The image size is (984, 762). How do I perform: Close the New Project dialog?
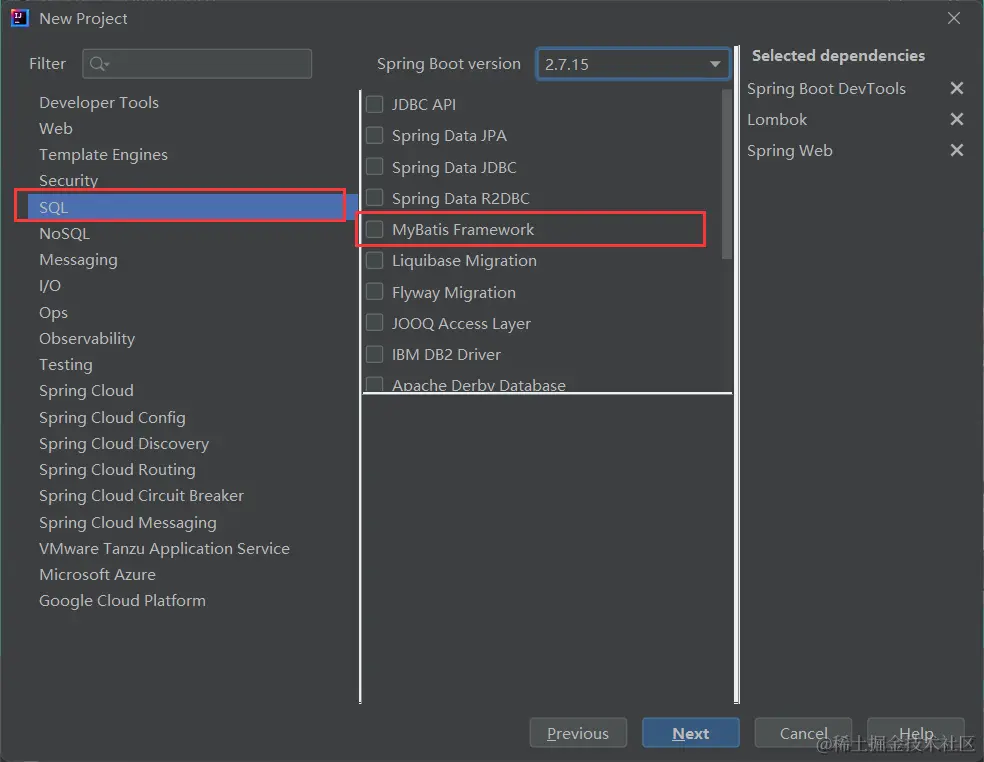[955, 18]
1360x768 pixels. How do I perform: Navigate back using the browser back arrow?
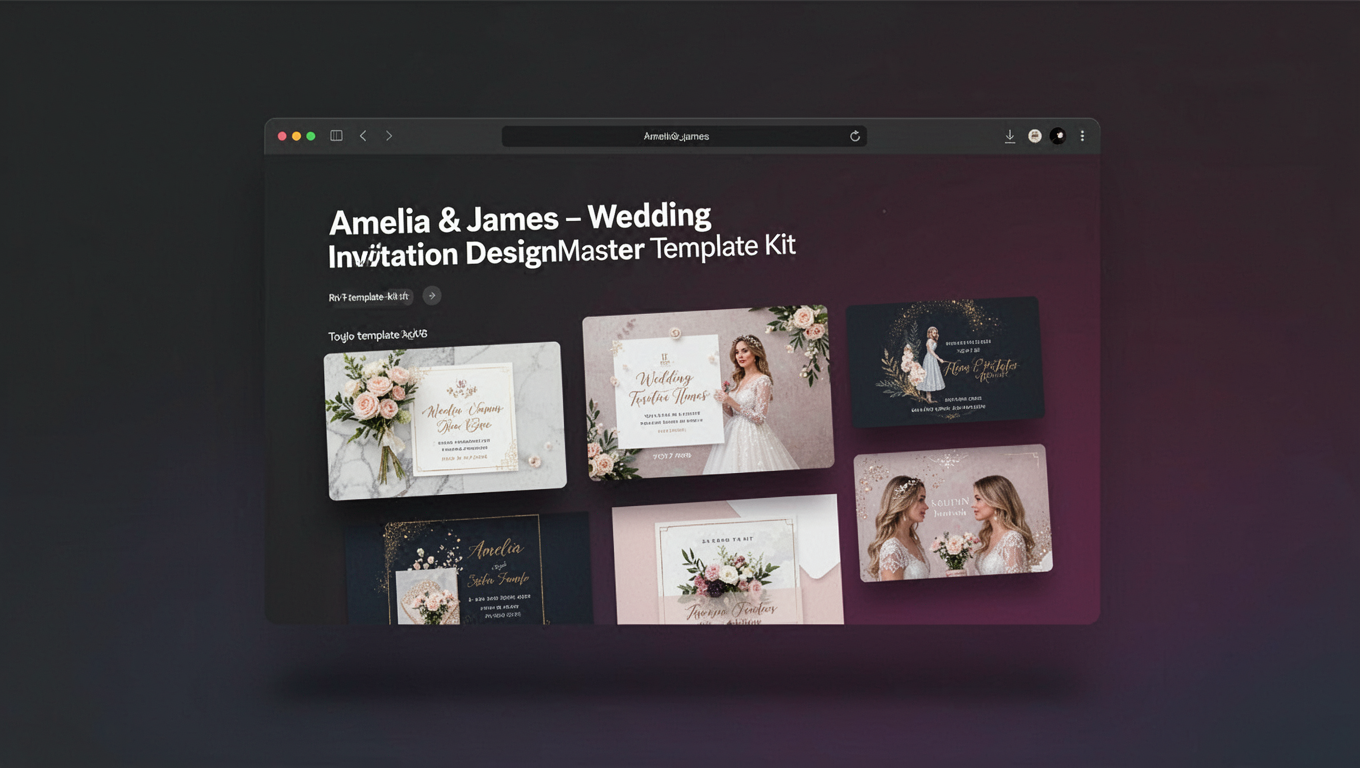pos(363,136)
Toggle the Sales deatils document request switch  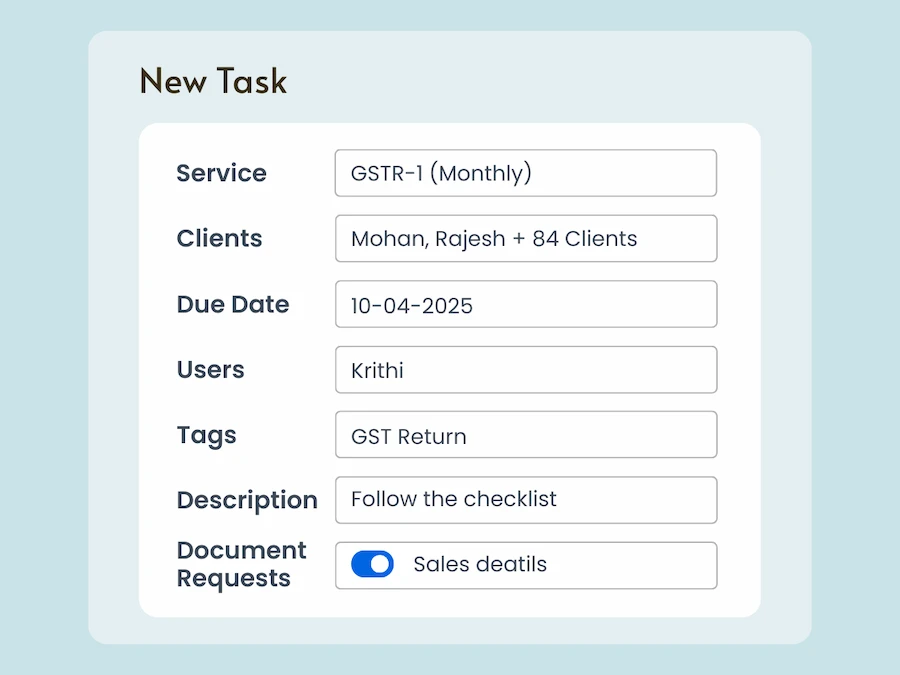(x=370, y=564)
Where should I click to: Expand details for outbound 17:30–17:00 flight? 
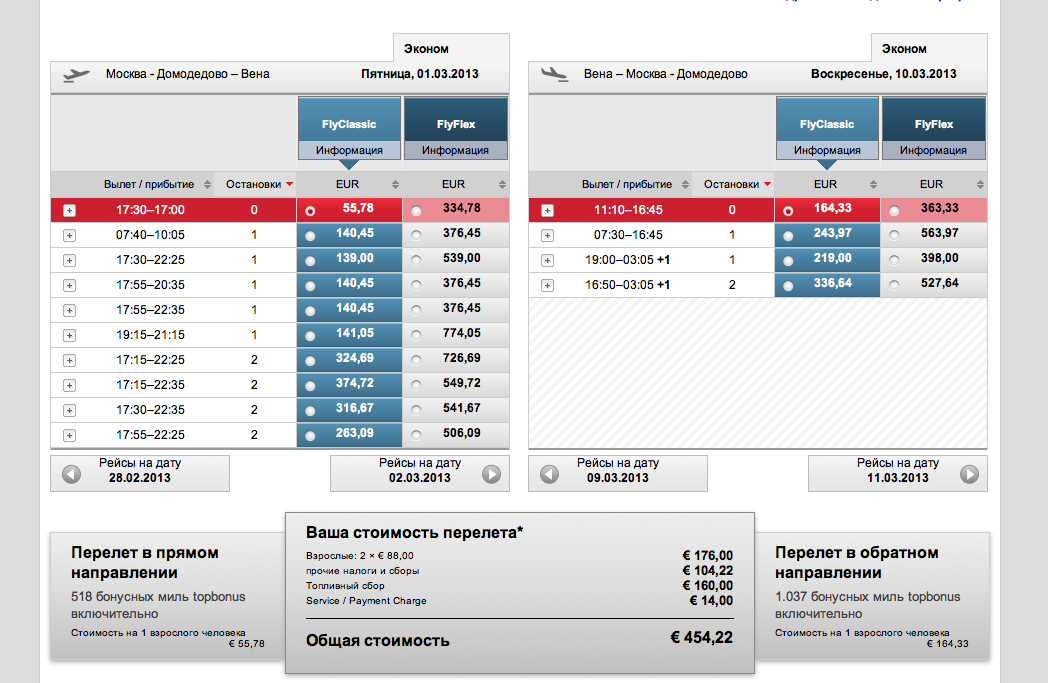[69, 211]
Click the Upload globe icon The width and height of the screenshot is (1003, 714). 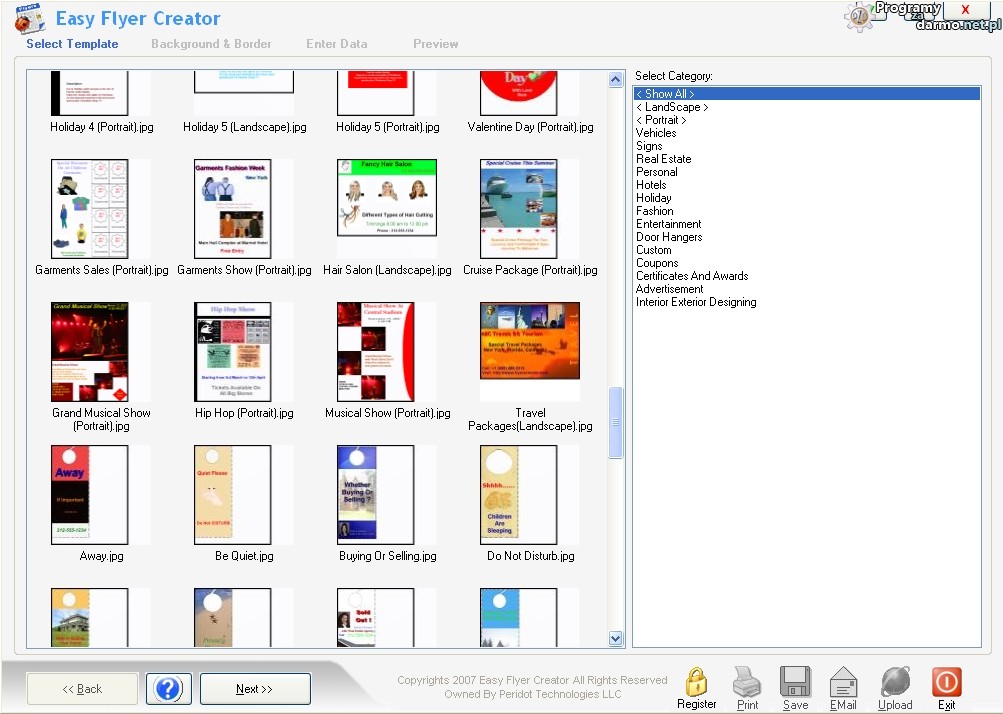[895, 682]
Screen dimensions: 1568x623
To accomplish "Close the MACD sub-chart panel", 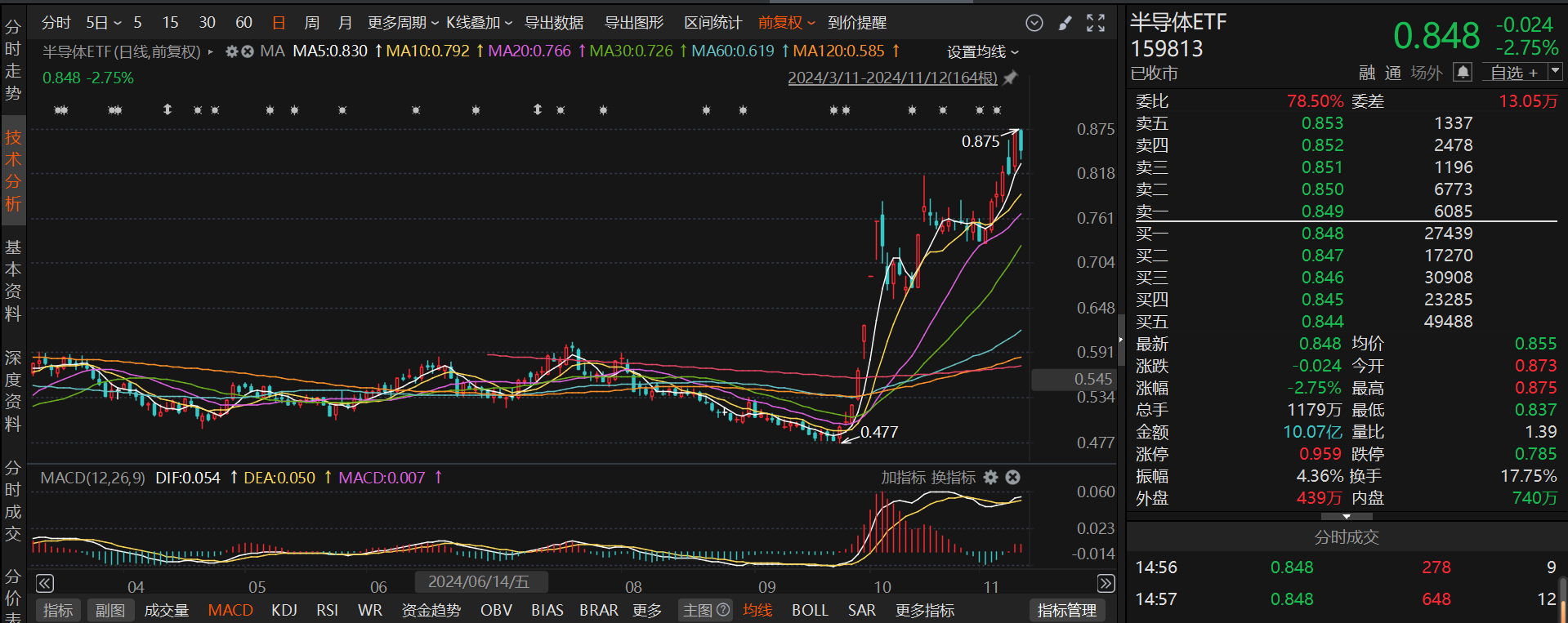I will [x=1012, y=478].
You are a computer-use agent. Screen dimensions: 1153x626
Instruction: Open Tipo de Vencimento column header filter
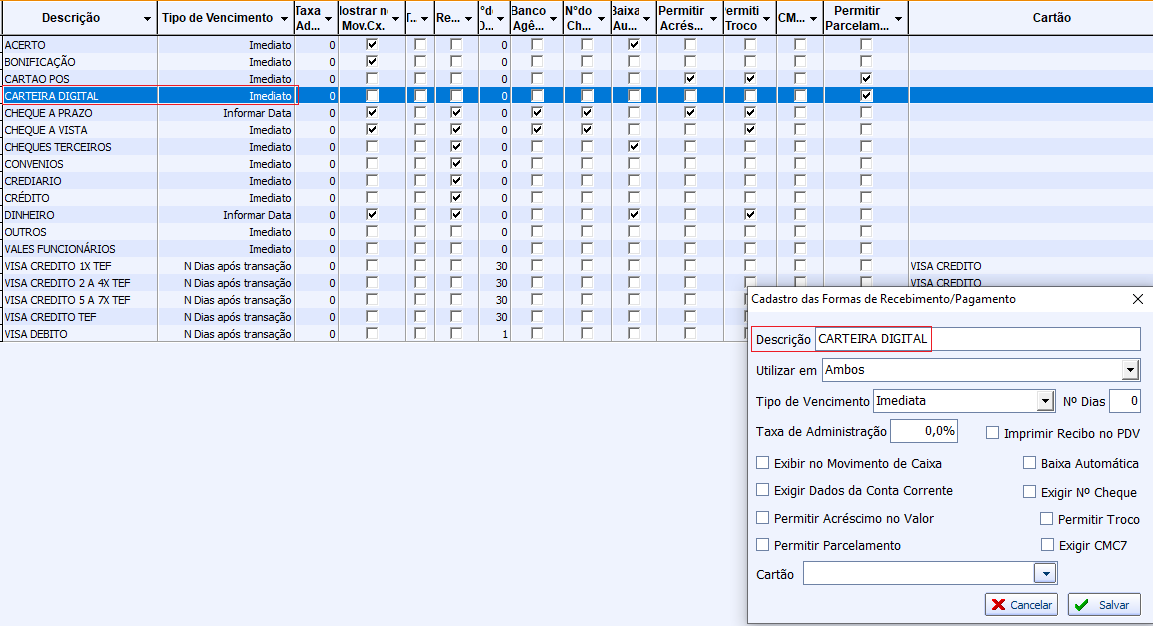click(x=284, y=19)
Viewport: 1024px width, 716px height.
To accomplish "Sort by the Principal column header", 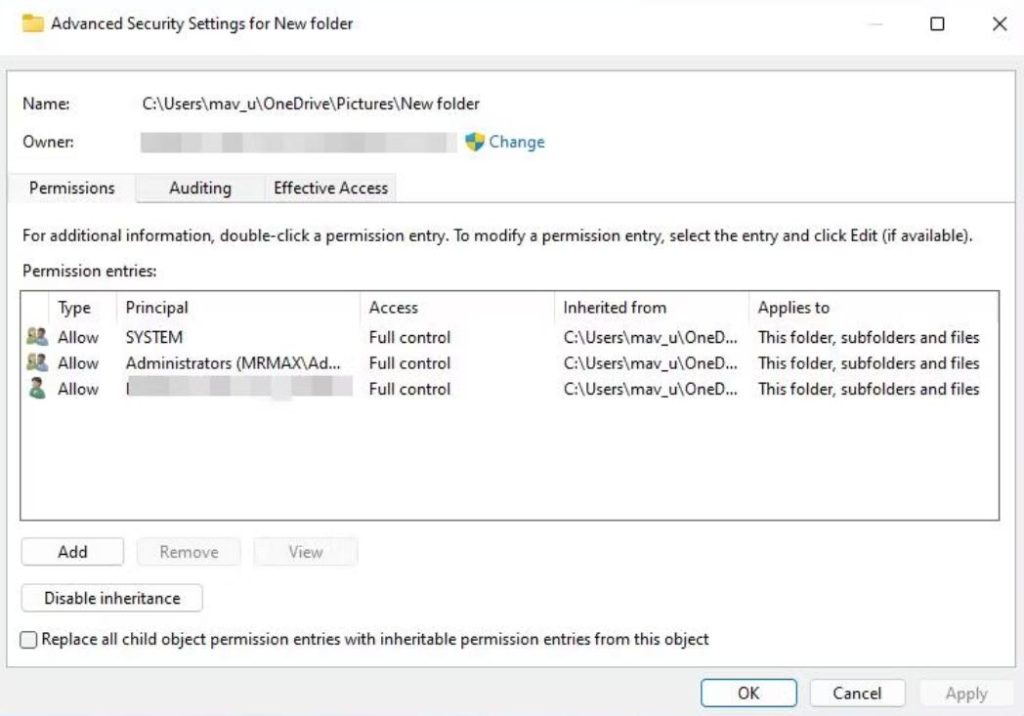I will click(x=157, y=308).
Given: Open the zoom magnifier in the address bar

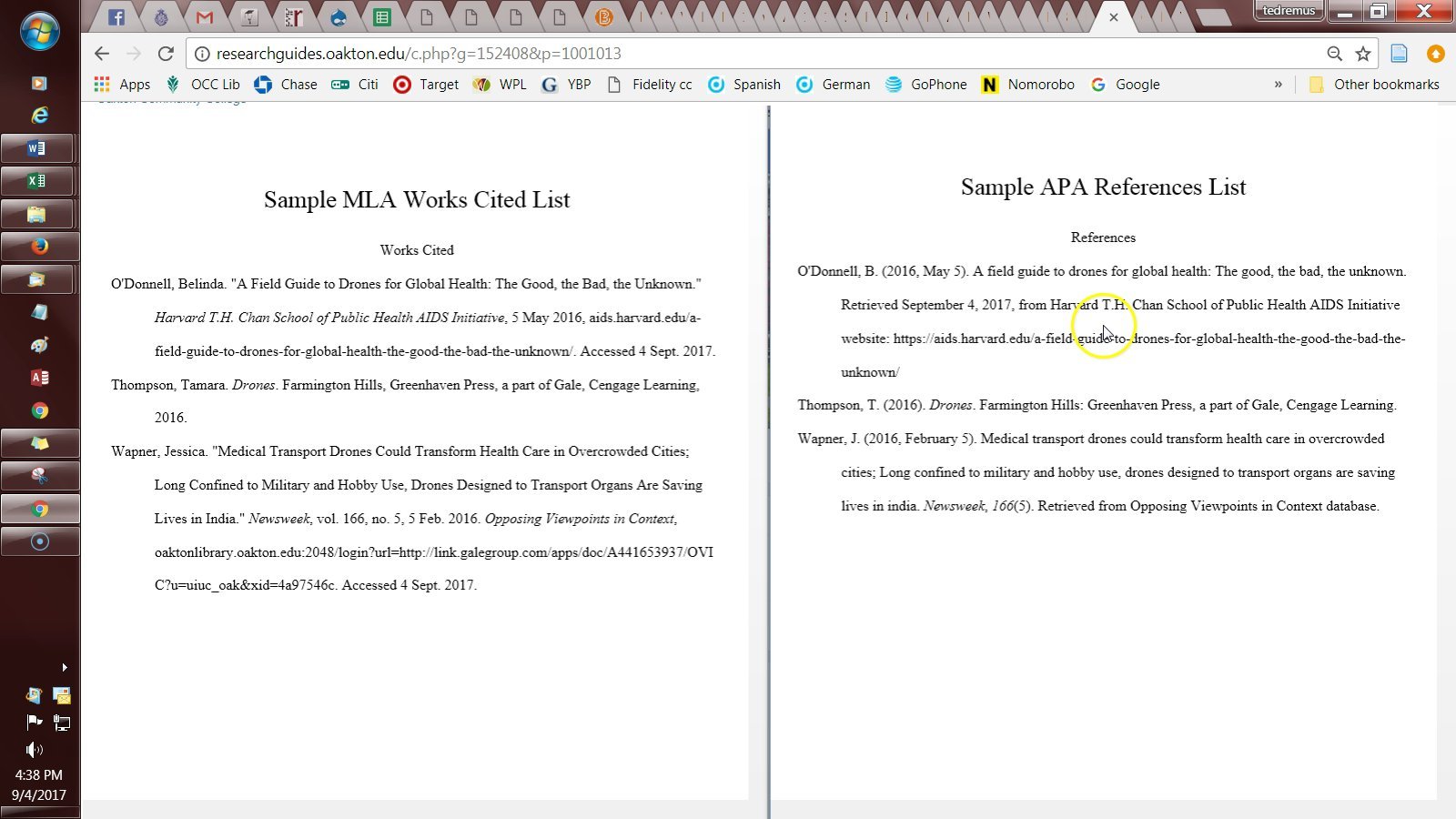Looking at the screenshot, I should (1334, 54).
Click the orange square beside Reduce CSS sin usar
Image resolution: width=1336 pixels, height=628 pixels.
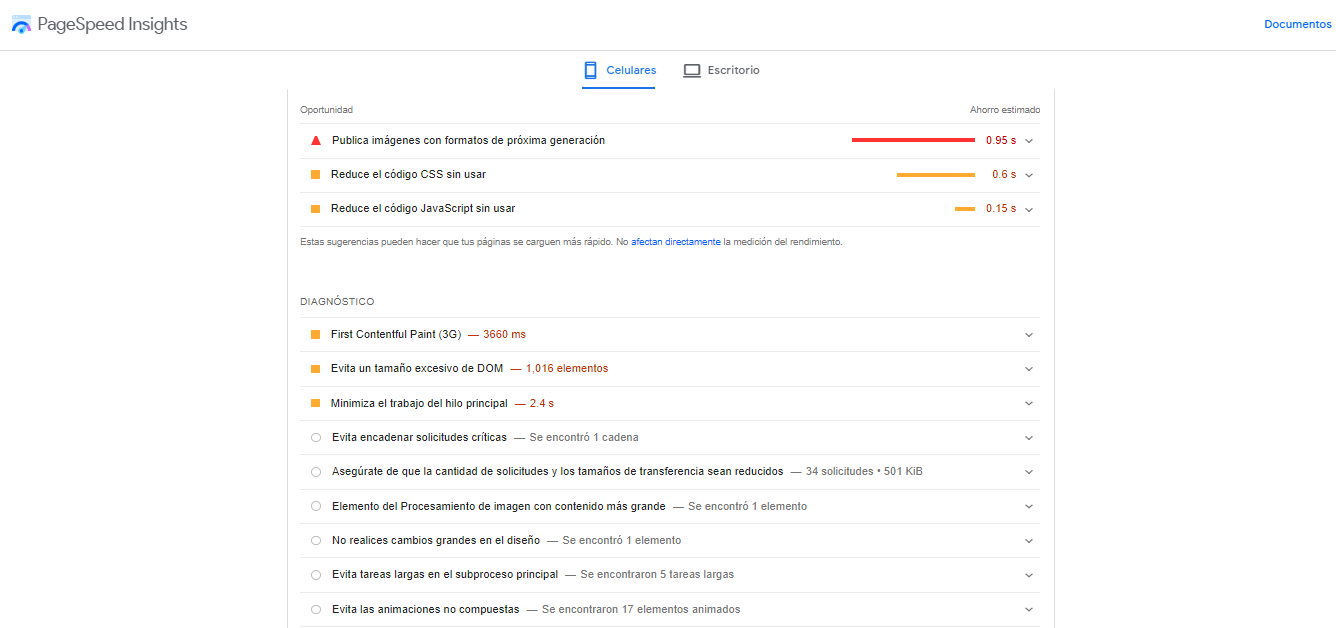[x=315, y=174]
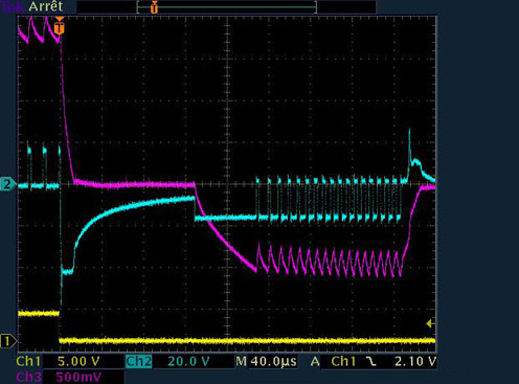Click the record overview bar right bracket
The image size is (519, 384).
[315, 7]
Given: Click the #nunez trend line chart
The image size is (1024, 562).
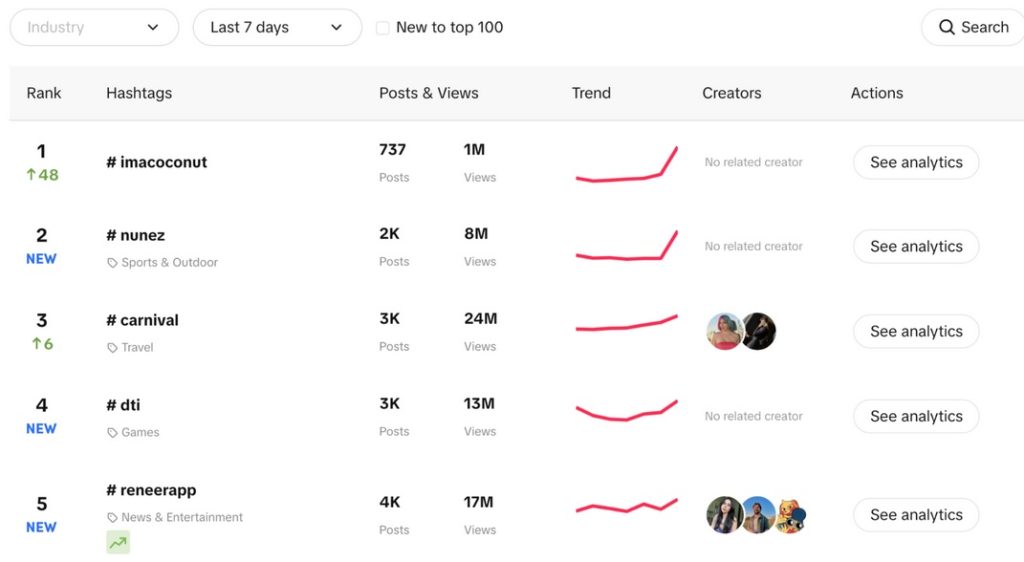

What the task asks:
Provide the count of lines holding the word "dimensions" in these entries, and no other words.

Written response:
2